### Source text
You are viewing a plain text version of this content. The canonical link for it is here.
Posted to dev@hive.apache.org by "Rajesh Balamohan (JIRA)" <ji...@apache.org> on 2016/12/27 10:18:58 UTC
[jira] [Created] (HIVE-15516) Unable to vectorize select statement having case-when with GenericUDFOPGreaterThan expr

Rajesh Balamohan created HIVE-15516:
---------------------------------------

             Summary: Unable to vectorize select statement having case-when with GenericUDFOPGreaterThan expr
                 Key: HIVE-15516
                 URL: https://issues.apache.org/jira/browse/HIVE-15516
             Project: Hive
          Issue Type: Bug
            Reporter: Rajesh Balamohan


First query listed below does not get vectorized; Without "case-when" statement it gets vectorized.

### To be done
Return the entire Hive bug report about case-when vectorization above, word for word. You can ignore the listing that comes next.

### Information provided
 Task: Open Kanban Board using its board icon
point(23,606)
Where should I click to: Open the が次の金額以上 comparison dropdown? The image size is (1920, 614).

### Answer for the task
You are viewing a plain text version of this content. The canonical link for it is here.
Posted to dev@hive.apache.org by "Rajesh Balamohan (JIRA)" <ji...@apache.org> on 2016/12/27 10:18:58 UTC
[jira] [Created] (HIVE-15516) Unable to vectorize select statement having case-when with GenericUDFOPGreaterThan expr

Rajesh Balamohan created HIVE-15516:
---------------------------------------

             Summary: Unable to vectorize select statement having case-when with GenericUDFOPGreaterThan expr
                 Key: HIVE-15516
                 URL: https://issues.apache.org/jira/browse/HIVE-15516
             Project: Hive
          Issue Type: Bug
            Reporter: Rajesh Balamohan


First query listed below does not get vectorized; Without "case-when" statement it gets vectorized.